The Fact Of Legality Of Usenet Files
Since it’s very hard to trace downloads from Usenet, it can be argued that on the practical level that downloading materials from Usenet is legal. Regardless of the base legal rights given or reserved in a particular piece of content, some people should still consider how they access that content. Again, if we are just talking about absolute legality, it’s illegal to download copyrighted materials off Usenet. It doesn’t matter whether you’re using Usenet, or a BitTorent network or a website interface. You may be using the deep web for that matter. It doesn’t matter.
From an absolute perspective, that is still an illegal act. It’s not legal to download copyrighted material. With that said from a practical perspective, it doesn’t really matter because there are tools that Usenet downloaders use to maintain their privacy. There are many Usenet groups that use certain download tools and use certain privacy processes that make it almost impossible to trace people downloading materials from Usenet.
Does this mean that downloading protected materials from Usenet is completely risk free? Absolutely not. There is one basic rule on the internet. When somebody wants to get you whether it is an individual or a hacking group or worst yet a governmental body, they can get you. It doesn’t matter how elaborate your privacy protection systems are. In many cases, they’re just waiting on you to make a slip on a suspicious link or install spyware on your computer and you’re tossed. But like I said, in terms of practicality, downloading from Usenet is legally safe for many people due to the privacy protections and processes that they follow. They also gain a huge amount of protection from just the way Usenet is set up and distributed all over the world.

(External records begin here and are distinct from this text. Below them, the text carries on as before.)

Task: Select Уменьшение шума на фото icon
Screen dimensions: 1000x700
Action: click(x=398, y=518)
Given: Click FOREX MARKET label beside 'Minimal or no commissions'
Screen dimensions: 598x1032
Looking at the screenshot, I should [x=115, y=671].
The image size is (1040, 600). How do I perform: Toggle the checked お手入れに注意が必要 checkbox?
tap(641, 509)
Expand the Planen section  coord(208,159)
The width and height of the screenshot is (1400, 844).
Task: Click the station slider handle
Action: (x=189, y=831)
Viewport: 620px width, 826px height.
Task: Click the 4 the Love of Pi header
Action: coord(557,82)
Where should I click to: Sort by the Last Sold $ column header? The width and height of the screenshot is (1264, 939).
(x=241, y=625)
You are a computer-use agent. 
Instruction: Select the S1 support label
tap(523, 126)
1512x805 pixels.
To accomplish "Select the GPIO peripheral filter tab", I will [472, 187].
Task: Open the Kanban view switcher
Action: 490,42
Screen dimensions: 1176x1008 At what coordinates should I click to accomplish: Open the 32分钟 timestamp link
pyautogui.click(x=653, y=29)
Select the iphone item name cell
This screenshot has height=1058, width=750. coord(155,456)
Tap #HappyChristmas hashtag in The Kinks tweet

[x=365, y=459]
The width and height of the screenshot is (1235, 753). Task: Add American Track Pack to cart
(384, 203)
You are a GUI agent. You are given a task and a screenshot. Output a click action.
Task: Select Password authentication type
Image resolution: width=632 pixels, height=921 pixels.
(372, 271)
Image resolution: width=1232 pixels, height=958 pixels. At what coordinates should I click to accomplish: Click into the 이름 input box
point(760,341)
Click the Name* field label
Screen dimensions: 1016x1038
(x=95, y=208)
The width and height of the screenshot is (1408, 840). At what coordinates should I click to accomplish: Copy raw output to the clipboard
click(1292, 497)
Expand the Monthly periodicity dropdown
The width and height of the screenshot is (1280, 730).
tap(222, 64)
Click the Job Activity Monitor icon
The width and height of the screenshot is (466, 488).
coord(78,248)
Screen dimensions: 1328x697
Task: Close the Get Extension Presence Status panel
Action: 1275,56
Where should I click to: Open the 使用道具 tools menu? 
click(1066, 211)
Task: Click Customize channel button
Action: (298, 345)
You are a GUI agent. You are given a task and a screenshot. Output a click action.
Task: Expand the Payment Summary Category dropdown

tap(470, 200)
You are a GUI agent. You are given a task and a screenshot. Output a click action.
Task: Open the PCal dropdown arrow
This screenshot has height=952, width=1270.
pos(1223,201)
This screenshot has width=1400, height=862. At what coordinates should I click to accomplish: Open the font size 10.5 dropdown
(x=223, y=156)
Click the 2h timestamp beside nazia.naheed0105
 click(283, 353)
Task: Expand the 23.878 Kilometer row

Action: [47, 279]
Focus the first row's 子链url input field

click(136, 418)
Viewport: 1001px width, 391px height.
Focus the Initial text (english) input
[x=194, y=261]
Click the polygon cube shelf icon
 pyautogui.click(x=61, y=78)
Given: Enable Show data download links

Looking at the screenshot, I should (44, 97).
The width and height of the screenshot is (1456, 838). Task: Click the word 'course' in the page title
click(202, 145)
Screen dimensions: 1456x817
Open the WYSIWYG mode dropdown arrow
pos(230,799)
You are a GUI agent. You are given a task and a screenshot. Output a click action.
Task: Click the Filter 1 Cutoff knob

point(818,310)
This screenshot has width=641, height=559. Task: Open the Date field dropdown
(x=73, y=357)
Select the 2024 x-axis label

With that said, I have to tell you that the legality of the materials from a purely legal perspective, downloading protected materials from Usenet is still illegal unless you got an expressed right from the creator. But in practical perspective or “the fact of legality”, it’s going to be very hard. For rights owners to crack down on illegal file downloaders because of the hurdles involved.
Also, there’s a return on effort and return on investment factor to consider. If they’re going to run after all these citizens downloading one song from the internet, they probably would have to spend thousands of dollars to hire lawyers and get people to show up. In many cases, it’s like trying to kill ants with a blowtorch. It’s an overkill. Also, you only need to look at what happen to companies like NAPSTER? Big multibillion dollar recording media companies started cracking down on illegal file sharers. What do you think happened? That’s happened? That’s right, a media nightmare.
All these big companies got a black eye in the media as well as in public opinion because here they were, massive multimillion dollar companies running after kids, teenagers, college students or people barely getting by on minimum age for downloading a song. If not surprisingly, you’d no longer hear about such David and Goliath legal stories because media companies resign themselves to the fact that a certain percentage of their content will be downloaded. Does this excuse illegal downloads of protected materials? Absolutely not. I just want you to wrap your minds around the practical aspects of downloading materials from Usenet.
Again, its not the technology platform. It’s not the specific platform technology that can make or unmake the legality of a protected work. It’s the nature of the work itself. It’s always a good idea that if you’re concerned using Usenet on a purely 100% legal basis, stick to the public domains.